Amazon workers in two Staten Island warehouses will participate in union election votes in the coming weeks, first at the JFK8 facility next Friday, and then at the LDJ5 sortation center beginning on April 25.
The National Labor Relations Board confirmed to Vice that the in-person election for the LDJ5 sortation center had been approved and that the votes will be counted May 2. Both warehouse union movements were organized by an independent group of unaffiliated workers called the Amazon Labor Union.

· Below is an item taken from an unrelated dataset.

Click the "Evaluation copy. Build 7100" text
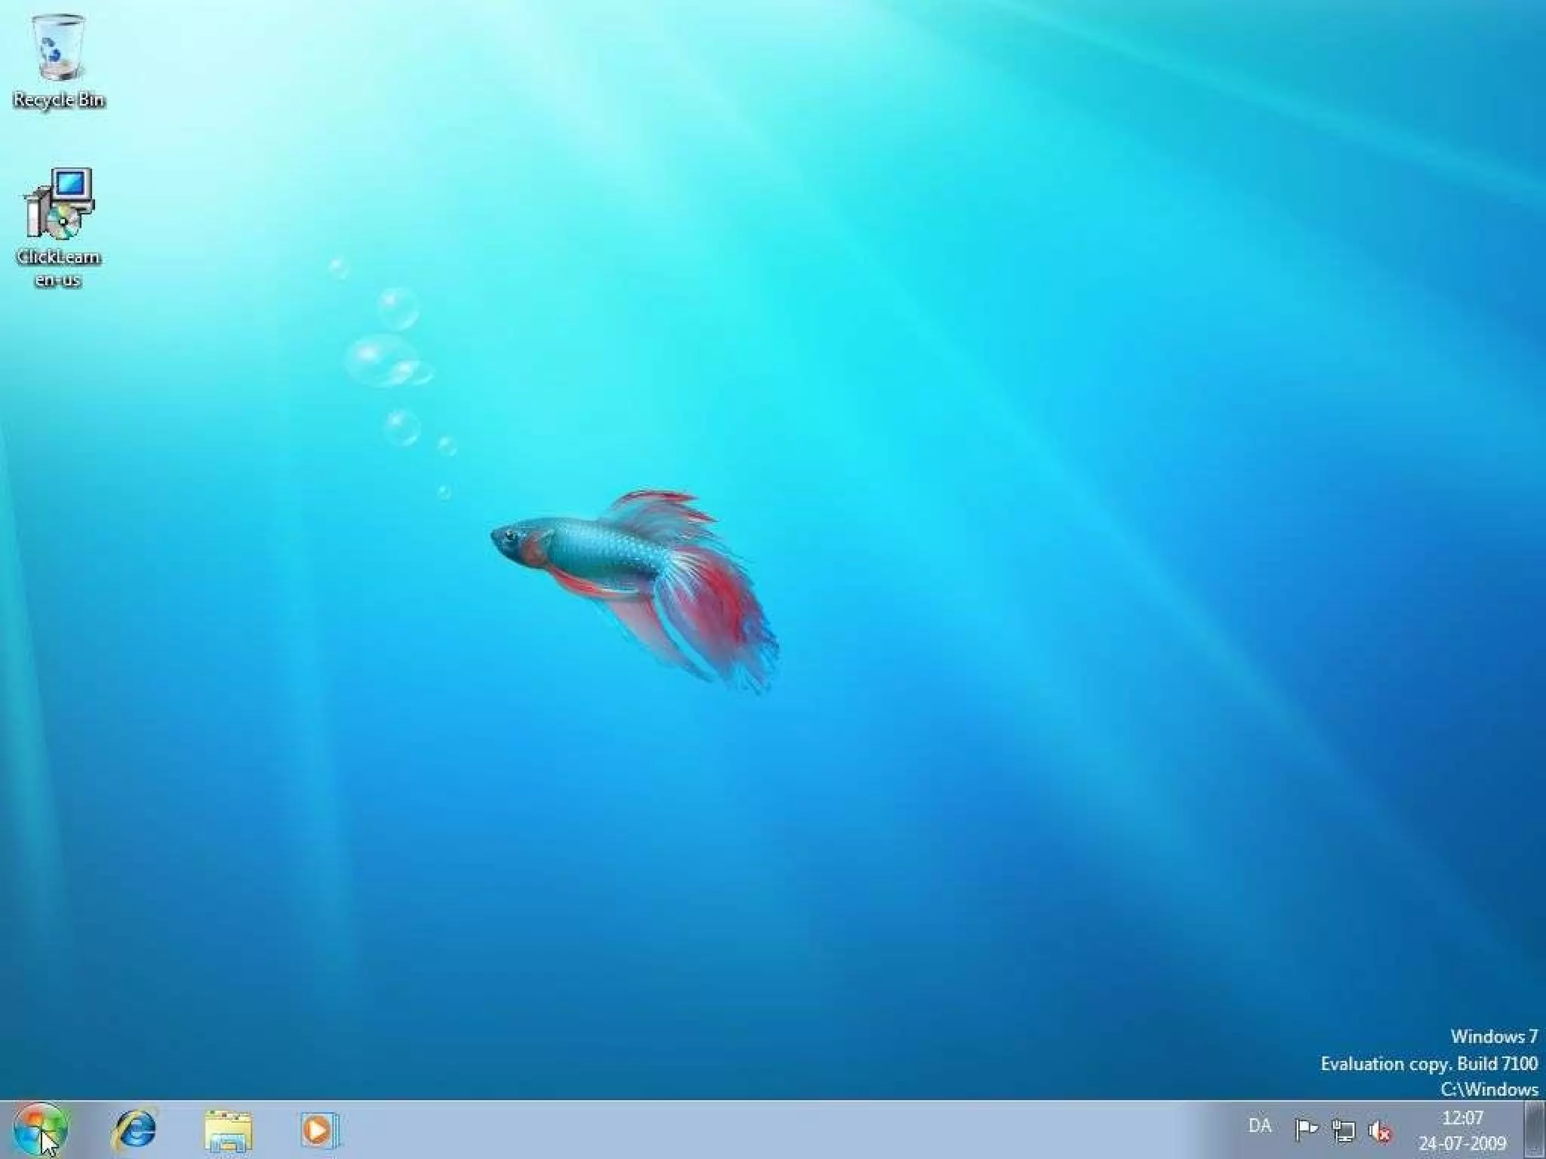 (x=1428, y=1063)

The two Staten Island warehouse elections are the second and third attempts to successfully unionize a group of Amazon workers over the last few years. The first Amazon union election since 2014, spearheaded by the Retail, Wholesale and Department Store Union at a Bessemer, Alabama, warehouse, went in favor of Amazon by more than a 2:1 ratio. The NLRB later threw out the results of that election because of Amazon's interference and a second election is currently underway; the votes for that election will be counted March 28.
While Amazon protested the push for a union election at the two Staten Island locations, company spokesperson Kelly Nantel said in a statement after the JFK8 election date was set that "we want our employees to have their voices heard as soon as possible."
Amazon is the country's second-largest private employer and has no formally unionized groups in its workforce. Unionization membership has hovered between 6% to 6.2% of the private sector workforce over the last few years, all-time lows compared to the 17% of the private-sector workforce in unions in the early 1980s. Some union and labor experts argue the decline in unionization can be mostly explained by labor laws that give employers significant power to combat union movements in private sector workplaces.